→ Pointing records for text and elements:
--- --- ---

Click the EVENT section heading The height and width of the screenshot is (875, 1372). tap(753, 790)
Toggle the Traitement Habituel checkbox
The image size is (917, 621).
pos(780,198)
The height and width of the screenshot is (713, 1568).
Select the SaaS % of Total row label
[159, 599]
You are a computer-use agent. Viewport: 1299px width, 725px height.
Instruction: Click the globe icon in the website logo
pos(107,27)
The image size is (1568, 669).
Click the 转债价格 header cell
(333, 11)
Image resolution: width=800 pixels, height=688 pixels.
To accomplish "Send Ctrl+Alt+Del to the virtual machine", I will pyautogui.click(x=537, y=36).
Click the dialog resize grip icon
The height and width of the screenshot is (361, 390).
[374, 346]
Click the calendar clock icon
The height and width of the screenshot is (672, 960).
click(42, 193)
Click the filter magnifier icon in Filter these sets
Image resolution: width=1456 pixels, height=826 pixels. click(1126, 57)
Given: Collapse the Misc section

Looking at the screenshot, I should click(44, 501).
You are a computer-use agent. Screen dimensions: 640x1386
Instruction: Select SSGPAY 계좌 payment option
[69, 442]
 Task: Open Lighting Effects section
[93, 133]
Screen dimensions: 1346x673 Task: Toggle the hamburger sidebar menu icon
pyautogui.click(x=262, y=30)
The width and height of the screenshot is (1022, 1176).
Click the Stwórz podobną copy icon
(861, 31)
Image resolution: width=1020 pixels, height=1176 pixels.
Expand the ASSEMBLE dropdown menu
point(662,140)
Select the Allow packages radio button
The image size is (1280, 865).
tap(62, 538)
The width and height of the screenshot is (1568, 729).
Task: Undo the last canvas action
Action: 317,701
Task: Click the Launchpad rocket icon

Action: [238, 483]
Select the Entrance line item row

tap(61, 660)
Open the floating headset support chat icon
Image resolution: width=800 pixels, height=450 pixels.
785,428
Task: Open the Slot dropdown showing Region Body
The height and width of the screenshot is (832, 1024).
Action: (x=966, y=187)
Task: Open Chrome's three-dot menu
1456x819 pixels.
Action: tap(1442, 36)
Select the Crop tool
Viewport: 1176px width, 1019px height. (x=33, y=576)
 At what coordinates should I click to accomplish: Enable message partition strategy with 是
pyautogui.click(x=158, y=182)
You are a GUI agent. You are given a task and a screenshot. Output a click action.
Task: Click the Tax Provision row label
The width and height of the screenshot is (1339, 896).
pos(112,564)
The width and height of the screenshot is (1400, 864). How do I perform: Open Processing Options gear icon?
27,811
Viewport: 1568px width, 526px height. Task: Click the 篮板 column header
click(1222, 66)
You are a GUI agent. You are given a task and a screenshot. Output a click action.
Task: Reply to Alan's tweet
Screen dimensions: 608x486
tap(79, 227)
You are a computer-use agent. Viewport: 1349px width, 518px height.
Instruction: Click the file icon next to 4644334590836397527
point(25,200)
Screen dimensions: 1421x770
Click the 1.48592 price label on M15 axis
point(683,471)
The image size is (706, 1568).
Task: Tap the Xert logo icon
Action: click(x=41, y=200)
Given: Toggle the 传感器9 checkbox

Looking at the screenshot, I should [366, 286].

--- --- ---

→ Request: Copy the data from the line with "Image resolution: width=800 pixels, height=688" to the line with "pyautogui.click(x=158, y=182)", replacing "dropdown" with "drop-down" and keeping everything else unchanged.

→ Result of the task:
Image resolution: width=800 pixels, height=688 pixels.
To accomplish "Send Ctrl+Alt+Del to the virtual machine", I will pyautogui.click(x=537, y=36).
Click the dialog resize grip icon
The height and width of the screenshot is (361, 390).
[374, 346]
Click the calendar clock icon
The height and width of the screenshot is (672, 960).
click(42, 193)
Click the filter magnifier icon in Filter these sets
Image resolution: width=1456 pixels, height=826 pixels. click(1126, 57)
Given: Collapse the Misc section

Looking at the screenshot, I should click(44, 501).
You are a computer-use agent. Screen dimensions: 640x1386
Instruction: Select SSGPAY 계좌 payment option
[69, 442]
 Task: Open Lighting Effects section
[93, 133]
Screen dimensions: 1346x673 Task: Toggle the hamburger sidebar menu icon
pyautogui.click(x=262, y=30)
The width and height of the screenshot is (1022, 1176).
Click the Stwórz podobną copy icon
(861, 31)
Image resolution: width=1020 pixels, height=1176 pixels.
Expand the ASSEMBLE drop-down menu
point(662,140)
Select the Allow packages radio button
The image size is (1280, 865).
tap(62, 538)
The width and height of the screenshot is (1568, 729).
Task: Undo the last canvas action
Action: 317,701
Task: Click the Launchpad rocket icon

Action: [238, 483]
Select the Entrance line item row

tap(61, 660)
Open the floating headset support chat icon
Image resolution: width=800 pixels, height=450 pixels.
785,428
Task: Open the Slot drop-down showing Region Body
The height and width of the screenshot is (832, 1024).
Action: (x=966, y=187)
Task: Open Chrome's three-dot menu
1456x819 pixels.
Action: tap(1442, 36)
Select the Crop tool
Viewport: 1176px width, 1019px height. (x=33, y=576)
 At what coordinates should I click to accomplish: Enable message partition strategy with 是
pyautogui.click(x=158, y=182)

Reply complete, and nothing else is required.